::: TEXT SEGMENT

Design tradeoffs Designers can somewhat improve the efficiency of DRAM (in bits read per joule) by clocking it more slowly, for the same reasons mentioned for CPUs. In addition, both DRAM access latency and power grow with the distance between the CPU (or memory controller) and the DRAM: without additional amplifiers, latency increases quadratically with trace length, and power increases at least linearly. This effect creates an intriguing tension for system designers: Increasing the amount of memory per CPU simultaneously increases the power cost to access a bit of data. The reasons for this are several: To add more memory to a system, desktops and servers use a bus-based topology that can handle a larger number of DRAM chips; these buses have longer traces and lose signal with each additional tap. In contrast, the low-power DRAM used in embedded systems (cellphones, etc.), LPDDR, uses a pointto-point topology with shorter traces, limiting the number of memory chips that can be connected to a single CPU, and reducing substantially the power needed to access that memory. 
Storage Power Trends
The energy draw of magnetic platter-based storage is related to several device characteristics, such as storage bit density, capacity, throughput, and latency. Spinning the platter at faster speeds will improve throughput and seek times, but requires more power because of the additional rotational energy and air resistance. Capacity increases follow bit density improvements and also increase with larger platter sizes, but air resistance increases quadratically with larger platter sizes, so larger platters also require more power to operate. Figure 3 demonstrates this tradeoff by plotting the efficiency versus speed for several modern hard drives, including enterprise, mobile, desktop, and "Green" products. 1 The fastest drives spin at between 10-15K RPM, but they have a relatively low energy efficiency as measured by MB per Joule of max sustained sequential data transfer. The 2.5" disk drives are nearly always more energy efficient than the 3.5" disk drives. The most efficient drives are 2.5" disk drives running at 5400 RPM. Energy efficiency therefore comes at the cost of per-device storage capacity for magnetic hard drives.

::::::

TASKS FOR THIS EXERCISE
a) Please rewrite the paragraph of the text on memory and storage power that begins "The energy draw of magnetic platter-based storage" as a bulleted list, keeping its main facts.
b) Write a continuation of the text on memory and storage power, starting after its last sentence.
The records that come next are separate material, unrelated to the text on memory and storage power.

::: RECORD LIST

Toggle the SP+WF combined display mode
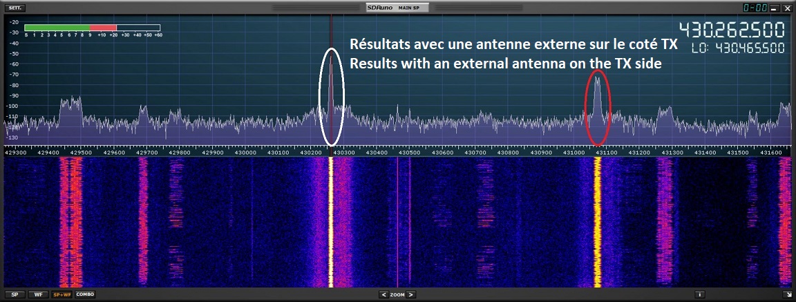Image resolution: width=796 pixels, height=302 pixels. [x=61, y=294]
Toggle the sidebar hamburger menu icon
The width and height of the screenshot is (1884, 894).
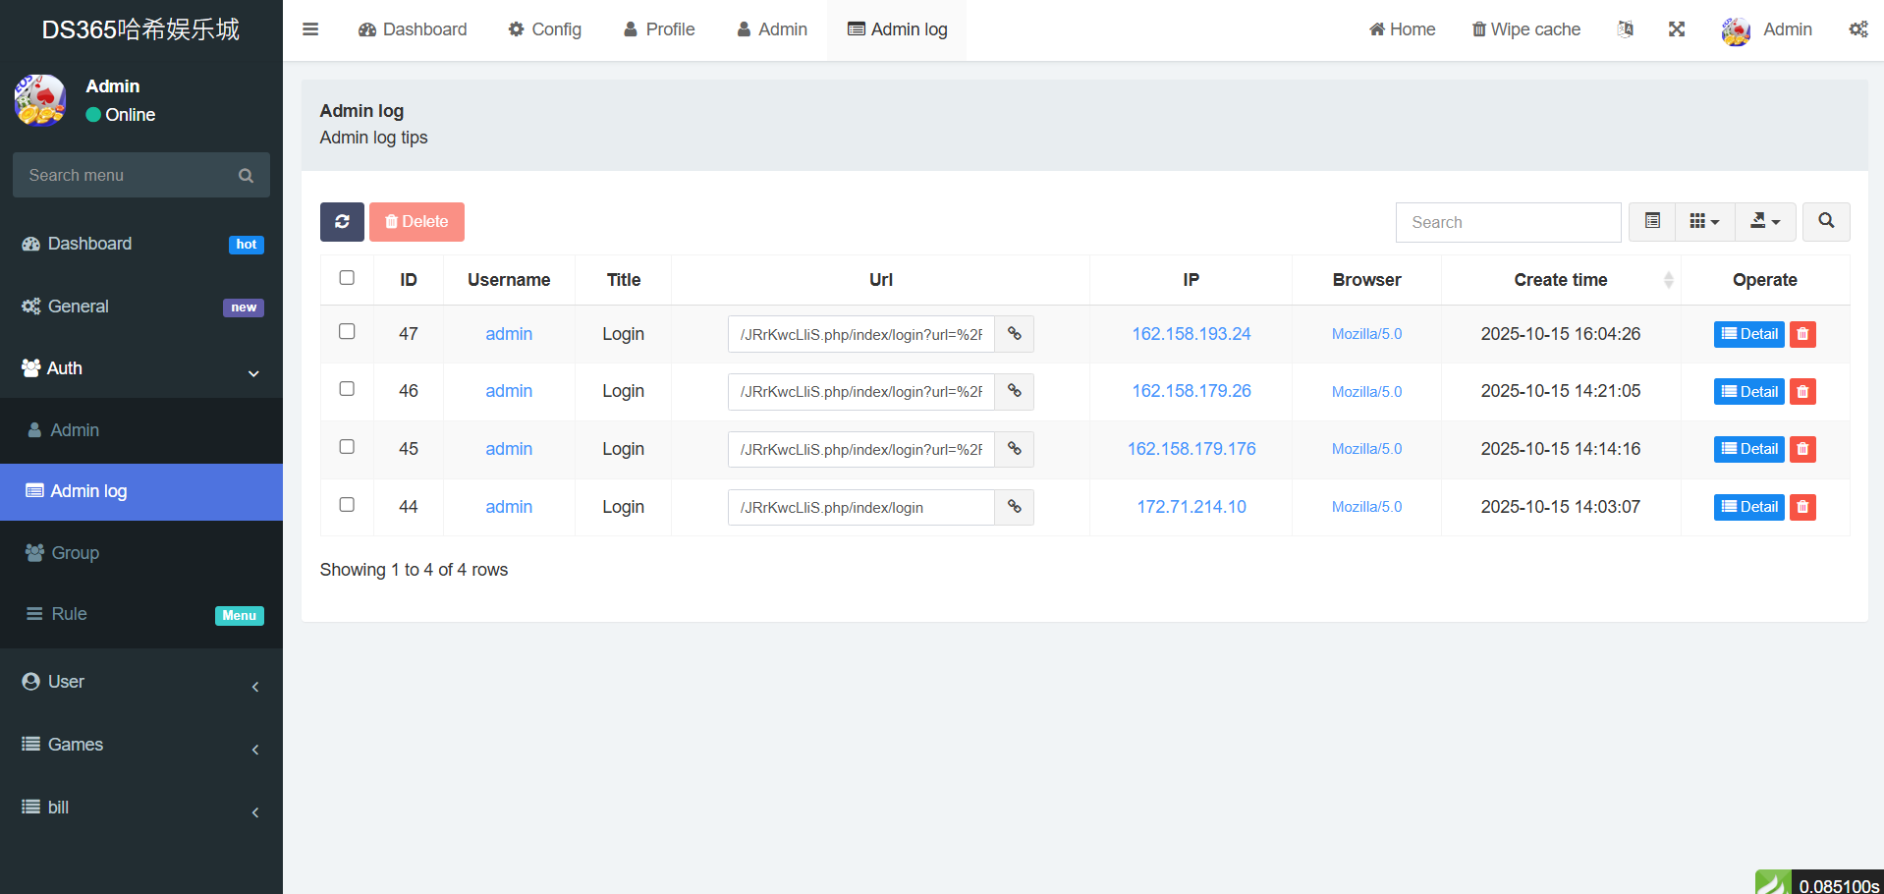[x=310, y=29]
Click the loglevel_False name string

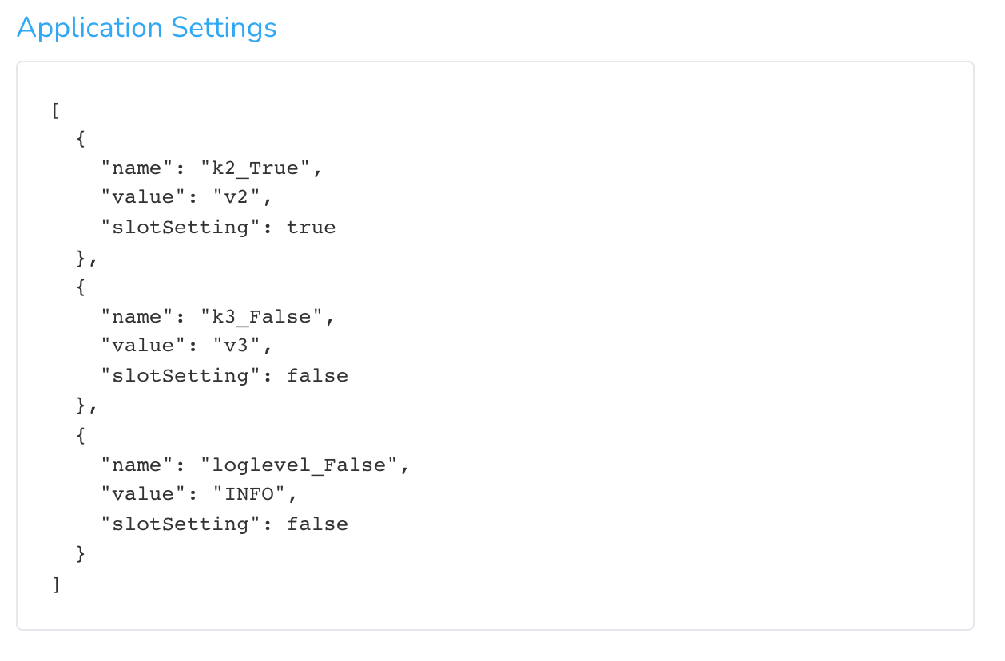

::::::

RESULTS FOR EACH TASK
a)
- The energy draw of magnetic platter-based drives depends on bit density, capacity, throughput, and latency.
- Spinning platters faster improves throughput and seek times but takes more power because of added rotational energy and air resistance.
- Capacity grows with bit density and with larger platters, but air resistance rises quadratically with platter size, so larger platters need more power.
- The fastest drives, at 10-15K RPM, have relatively low energy efficiency, measured in MB per joule of max sustained sequential transfer.
- 2.5" drives are nearly always more energy efficient than 3.5" drives, and the most efficient are 2.5" drives at 5400 RPM.
- For magnetic hard drives, energy efficiency therefore comes at the cost of per-device storage capacity.

b)
Our preliminary investigations into flash storage power trends indicate that the number of IOPS provided by the device scales roughly linearly with the power consumed by the device, likely because these devices increase performance through chip parallelism instead of by increasing the speed of a single component.
WORKLOADS
In this section, we describe under what conditions a FAWN architecture can provide superior energy efficiency, and where traditional architectures can be as efficient, or in some cases, more energyefficient than low-power systems.
Metrics
Evaluating large systems using only performance metrics such as throughput or latency is slowly falling out of favor as energy and space constraints inform the design of modern large scale systems. There are several metrics for energy efficiency, but the one we focus on is "work done per Joule" of energy, or equivalently, "performance per Watt."
Low-power VLSI designs have alternatively looked at the "energy-delay product," which multiplies the amount of energy to do an amount of work with the time it takes to do that amount of work. This penalizes solutions that reduce the amount of energy by reducing performance for energy efficiency gains. Others have gone further by proposing using "energy delay 2 " to further penalize solutions that simply reduce voltage at the expense of performance.
However, for large-scale cluster computing applications that are consuming a significant fraction of energy in datacenters worldwide, "work done per Joule" is an appropriate metric. This metric relies on being able to parallelize workloads, which is often explicitly provided by data-intensive computing models such as MapReduce [10] that harness data-parallelism.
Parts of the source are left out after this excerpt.